Le casse-tête des modes de communication

Quel est le « meilleur » mode de communication pour l’enfant sourd ? Y a-t-il un « meilleur » mode de communication ? Que faut-il penser de ces citations contradictoires, tirées d’articles scientifiques ? « Tous les enfants sourds devraient apprendre les signes » ; « Il faut restreindre l’usage des signes avec les jeunes enfants qui reçoivent l’implant cochléaire ».

Le débat reste éternel. Et pour les parents, c’est souvent difficile de s’y retrouver. Plusieurs modes, approches, philosophies, moyens et langues existent – et plusieurs sont à la disposition des parents et des enfants du Québec. Tous ces moyens ont leurs adeptes et leurs détracteurs.

Dans cet article, nous allons aborder deux approches (ou modalités ou moyens) de communication : l’oral – souvent appelé oralisme –  et la communication totale; ce dernier terme tend d’ailleurs à disparaître pour être remplacé par communication bimodale. Nous allons voir pourquoi un peu plus loin.

Mais avant de commencer : tous les moyens, toutes les approches et toutes les philosophies demandent un investissement important de la part des parents. Bien sûr, tous les moyens de communiquer ont leurs avantages et leurs limites mais le principal « inconvénient » reste toujours l’énergie que les parents doivent investir dans le développement du langage de leur enfant sourd, et ce, peu importe ce qu’ils choisissent comme environnement de communication. De même, un dépistage précoce et un suivi régulier par des intervenants expérimentés en surdité sont toujours des conditions gagnantes pour un développement du langage le plus harmonieux possible.

L’approche orale

Elle est basée sur deux principes : 1) la majorité des enfants sourds ont certaines capacités auditives utilisables au quotidien, grâce aux prothèses auditives et aux implants cochléaires et 2) la majorité des enfants sourds peuvent utiliser leur vision pour améliorer le décodage des sons de la parole sur les lèvres de leur interlocuteur. Un parent qui utilise cette approche stimule le langage de son enfant sourd en lui parlant et en lui laissant voir sa bouche lorsqu’il parle. Il essaie de se placer à la hauteur de son enfant et de laisser son visage bien visible lorsqu’il lui parle. Ce même parent a aussi comme attente que son enfant apprenne à dire des sons et à parler (en utilisant son audition et sa vision).

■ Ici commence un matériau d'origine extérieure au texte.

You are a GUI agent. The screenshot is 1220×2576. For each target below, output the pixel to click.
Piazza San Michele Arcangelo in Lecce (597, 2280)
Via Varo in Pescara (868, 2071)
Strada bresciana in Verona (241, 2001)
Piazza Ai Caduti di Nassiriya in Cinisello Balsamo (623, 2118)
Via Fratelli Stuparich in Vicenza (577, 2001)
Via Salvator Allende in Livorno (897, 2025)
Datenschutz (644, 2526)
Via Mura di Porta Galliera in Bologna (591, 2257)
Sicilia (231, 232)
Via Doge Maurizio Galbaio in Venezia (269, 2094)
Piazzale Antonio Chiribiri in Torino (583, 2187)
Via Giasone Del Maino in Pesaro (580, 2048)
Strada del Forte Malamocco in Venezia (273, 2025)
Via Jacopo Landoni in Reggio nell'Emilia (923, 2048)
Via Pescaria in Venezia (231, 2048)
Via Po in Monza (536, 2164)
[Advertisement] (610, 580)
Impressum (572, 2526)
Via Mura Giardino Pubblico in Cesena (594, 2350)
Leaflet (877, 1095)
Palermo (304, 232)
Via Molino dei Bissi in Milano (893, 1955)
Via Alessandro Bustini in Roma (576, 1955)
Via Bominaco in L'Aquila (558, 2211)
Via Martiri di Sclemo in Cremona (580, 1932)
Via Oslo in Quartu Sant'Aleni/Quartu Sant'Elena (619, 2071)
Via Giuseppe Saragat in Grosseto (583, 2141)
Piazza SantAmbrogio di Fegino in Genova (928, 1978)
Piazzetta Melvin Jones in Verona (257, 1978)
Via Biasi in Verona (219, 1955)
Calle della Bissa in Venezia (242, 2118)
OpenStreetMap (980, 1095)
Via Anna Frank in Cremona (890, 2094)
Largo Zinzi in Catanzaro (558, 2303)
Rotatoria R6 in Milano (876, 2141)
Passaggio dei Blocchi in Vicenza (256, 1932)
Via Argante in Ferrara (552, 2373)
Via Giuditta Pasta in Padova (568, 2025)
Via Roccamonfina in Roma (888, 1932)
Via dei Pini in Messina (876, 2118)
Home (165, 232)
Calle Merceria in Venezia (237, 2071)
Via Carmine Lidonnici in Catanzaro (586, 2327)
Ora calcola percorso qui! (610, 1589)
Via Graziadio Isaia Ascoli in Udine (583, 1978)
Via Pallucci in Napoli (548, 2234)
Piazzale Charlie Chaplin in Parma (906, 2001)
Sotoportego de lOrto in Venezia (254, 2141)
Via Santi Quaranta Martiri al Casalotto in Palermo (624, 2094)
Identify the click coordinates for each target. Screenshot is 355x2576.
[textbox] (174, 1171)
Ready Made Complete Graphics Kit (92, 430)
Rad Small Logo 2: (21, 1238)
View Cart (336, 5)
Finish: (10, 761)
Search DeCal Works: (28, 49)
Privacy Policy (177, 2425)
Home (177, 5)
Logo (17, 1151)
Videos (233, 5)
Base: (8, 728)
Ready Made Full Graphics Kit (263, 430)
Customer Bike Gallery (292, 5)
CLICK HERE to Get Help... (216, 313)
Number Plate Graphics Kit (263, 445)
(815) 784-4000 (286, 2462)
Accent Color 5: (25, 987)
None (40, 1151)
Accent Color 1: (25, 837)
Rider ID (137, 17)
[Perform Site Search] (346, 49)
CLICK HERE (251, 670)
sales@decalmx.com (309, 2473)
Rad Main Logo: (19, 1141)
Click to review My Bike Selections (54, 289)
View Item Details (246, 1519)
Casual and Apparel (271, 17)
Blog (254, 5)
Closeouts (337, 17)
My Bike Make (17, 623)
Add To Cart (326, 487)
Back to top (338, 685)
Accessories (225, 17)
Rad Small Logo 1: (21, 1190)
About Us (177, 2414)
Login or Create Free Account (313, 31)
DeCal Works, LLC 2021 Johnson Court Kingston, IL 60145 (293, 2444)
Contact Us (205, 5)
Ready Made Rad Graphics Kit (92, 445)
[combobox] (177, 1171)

Généralement, les adeptes de l’approche orale apprécient le fait que la communication est «naturelle» en ce sens qu’un parent entendant peut utiliser sa façon habituelle de communiquer au quotidien. Par contre, il ne faut pas oublier que dès que l’environnement de communication n’est pas optimal, à la fois pour l’audition (par exemple dans un endroit bruyant) ou pour la vision (par exemple dans un endroit avec un faible éclairage), des barrières de communication peuvent s’installer.

Il faut aussi savoir que tous les sons ne sont pas facilement « décodables » sur les lèvres : c’est pourquoi il existe une série de codes manuels que les parents peuvent apprendre et qu’ils peuvent utiliser pendant qu’ils parlent, pour aider leur enfant à mieux décoder visuellement les sons : c’est le Langage Parlé Complété (ou LPC). Cet outil peut être inclus dans une approche orale : certains centres de réadaptation et quelques écoles font du LPC avec les familles qui désirent l’apprendre et l’utiliser. Informez-vous. (Pour en savoir plus: cliquez ici)

La communication totale

Cette approche repose sur le principe que les enfants sourds devraient pouvoir accéder au langage (oral mais surtout écrit) à l’aide de tous les moyens possibles pour se développer harmonieusement et faciliter la communication. À la base, c’est une approche multisensorielle (c’est-à-dire qui utilise plusieurs sens) qui inclut plusieurs moyens et techniques : l’audition, la parole, les signes, les gestes, le mime, les images, la vibration, etc. Cette approche a d’abord été développée aux États-Unis dans les années 1960, alors que naissaient les mouvements en faveur de la reconnaissance des droits des minorités : on disait que les enfants sourds devaient fonctionner selon le mode qui leur convenait le mieux. Les « créateurs » de cette approche faisaient l’hypothèse que plus on augmente le nombre d’entrées pour stimuler le langage, plus on a de chances de développer de bonnes habiletés communicatives.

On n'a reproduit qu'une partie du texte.